Son 1,9 km incómodos. Pero qué es incomodarse cuando aún hay energía joven que puede caminarlos, cuando aún hay un cuerpo funcional que aguanta el esfuerzo. ¿Qué son veinticinco minutos en las calles hostiles cuando aún me esperan 2 horas maravillosas en Prensa Escuela? Nada. Era un viernes 20 de septiembre, le escribí a mi compañero tallerista: “Santi, el bus hoy me traicionó del todo. Voy tarde” y él, como es característico, me respondió “tranquila, yo me encargo mientras llegas”; emprendí mi camino en la jungla de autos sin paciencia y malos olores.  
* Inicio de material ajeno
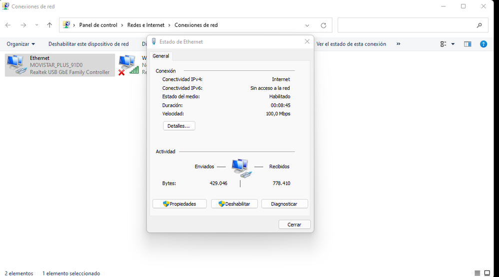Click the search box in explorer
The image size is (499, 277).
(407, 25)
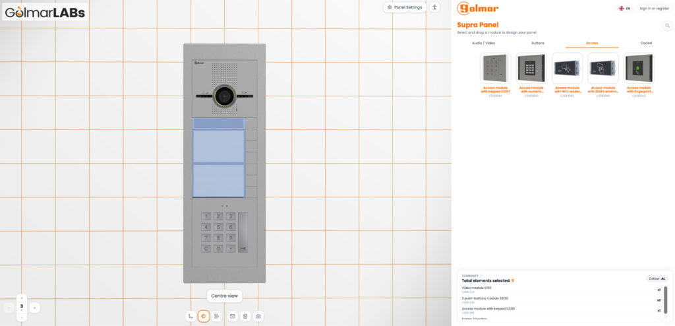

Me hice pequeña. Me camuflé entre el humo de los buses y camiones. Cubrí mis oídos con cada moto que dejaba un eco después del viento. Di pasos más grandes para esquivar manchas de extraña procedencia. Jugué a la cuerda floja en aceras angostas que priorizan los vehículos y se olvidan de que en el mundo hay talleristas con ansias de llegar. 

La ciudadanía se construye desde los actos más pequeños y los gestos más genuinos. El camino pesado y los sacrificios son solo una forma de narrar el trayecto “prensaescuelero”, el adjetivo que formulamos para todo lo que implique la experiencia de Prensa; pero en esos detalles también están los aportes complejos y profundos de Pérez, junto a las reflexiones sensibles de Mena; bien complementadas con las ocurrencias creativas de Clara y la capacidad que tiene Amapola de sacarnos una sonrisa a todos. Los ojos atentos de Juan Miguel, compartiendo puesto e interés con Anto López y, algunas sillas detrás, la genuina sonrisa de Samu que enmarca su conexión con el taller. Cuando el proyector se encendía, la mirada de Isa y Eli se iluminaba para seguir las letras de Patricia Nieto, apoyadas de las recomendaciones musicales de Michelle y las apreciaciones significativas de Rich. La mano de Emi siempre era la primera que se levantaba en momentos de participación, propiciando un espacio en el que todos podíamos interactuar. La empatía es una categoría compleja de adquirir, pero la dulzura de Cañas y Violet siempre las condujo a conectarse con relatos ajenos. Juan Sebastián y Anto Arias construyeron historias detalladas y cargadas de sentimientos que hizo que nuestro territorio fuera incluyente de todos los sentires con respecto a lo que sucede en el Valle de Aburrá.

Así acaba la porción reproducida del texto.